As of Wednesday, his seventh day in office, Joe Biden signed 40 executive orders; more than Barack Obama issued in his first year, and just 15 short of Donald Trump’s inaugural-year tally, based on National Archive numbers per BizPacReview.
One of them is particularly interesting.
In a scramble to combat racism and “xenophobia,” Biden signed an executive order banning federal employees from referring to COVID-19 as the “China virus,” a term coined by President Trump.
“During the coronavirus disease 2019 (COVID-19) pandemic, inflammatory and xenophobic rhetoric has put Asian American and Pacific Islander persons, families, communities, and businesses at risk,” the order states.
“The Federal Government must recognize that it has played a role in furthering these xenophobic sentiments through the actions of political leaders, including references to the COVID-19 pandemic by the geographic location of its origin. Such statements have stoked unfounded fears and perpetuated stigma about Asian Americans and Pacific Islanders and have contributed to increasing rates of bullying, harassment, and hate crimes against AAPI persons.”
“My Administration condemns and denounces acts of racism, xenophobia, and intolerance against AAPI communities,” the order continues.
Biden suggested the Health and Human Services Department should “consider issuing guidance describing best practices for advancing cultural competency, language access, and sensitivity towards Asian Americans and Pacific Islanders in the context of the Federal Government’s COVID-19 response.

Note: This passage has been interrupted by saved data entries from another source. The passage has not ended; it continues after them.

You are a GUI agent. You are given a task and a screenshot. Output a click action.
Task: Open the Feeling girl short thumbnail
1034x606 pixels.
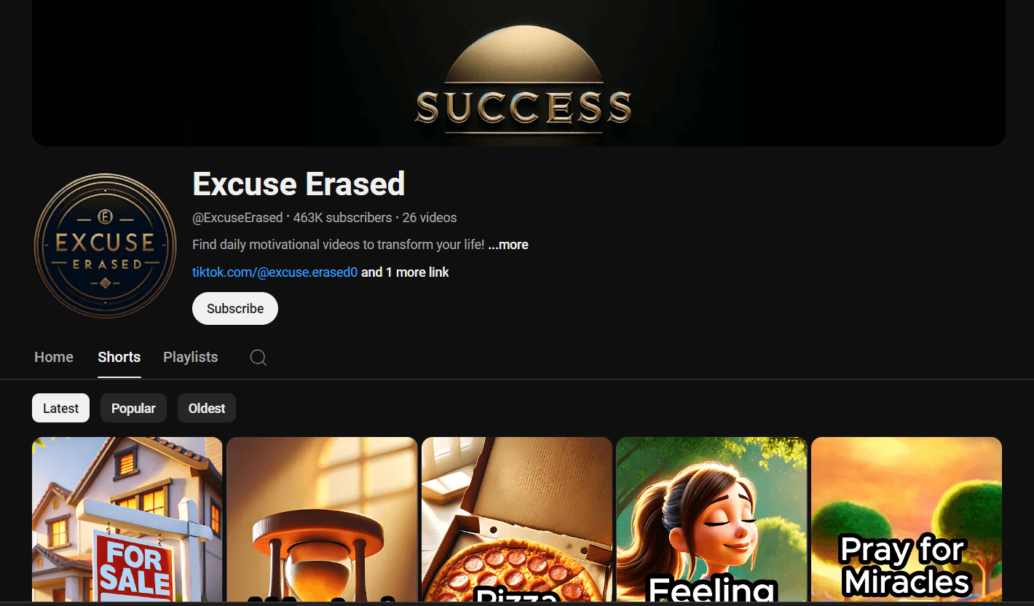click(x=711, y=519)
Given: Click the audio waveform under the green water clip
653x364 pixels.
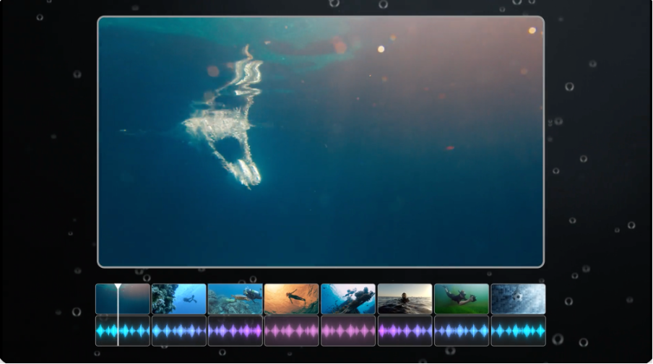Looking at the screenshot, I should pos(462,331).
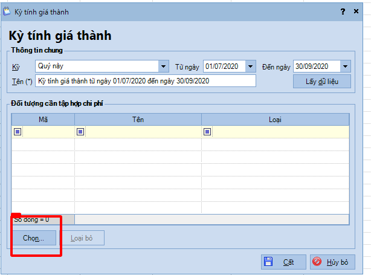Close the Kỳ tính giá thành dialog
The image size is (371, 275).
[357, 11]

In developing any such guidance, the Secretary should consider the best practices set forth by public health organizations and experts for mitigating racially discriminatory language in describing the COVID-19 pandemic.”
“Executive departments and agencies shall take all appropriate steps to ensure that official actions, documents, and statements, including those that pertain to the COVID-19 pandemic, do not exhibit or contribute to racism, xenophobia, and intolerance against Asian Americans and Pacific Islanders.”
But, the term “China flu” or “China virus” did not come from a vicious, racially charged or “xenophobic” place.
Rather, taking a look at history, it has always been common practice to describe flus and other illnesses from their perceived place of origin.
Here are a few well-known examples: Spanish flu, West Nile virus, Zika virus, Ebola.
So what’s different now?
Political correctness, or for lack of a better term: wokeness.
Perhaps rather than worry about what people are calling it, Joe Biden should focus on how to stop the spread.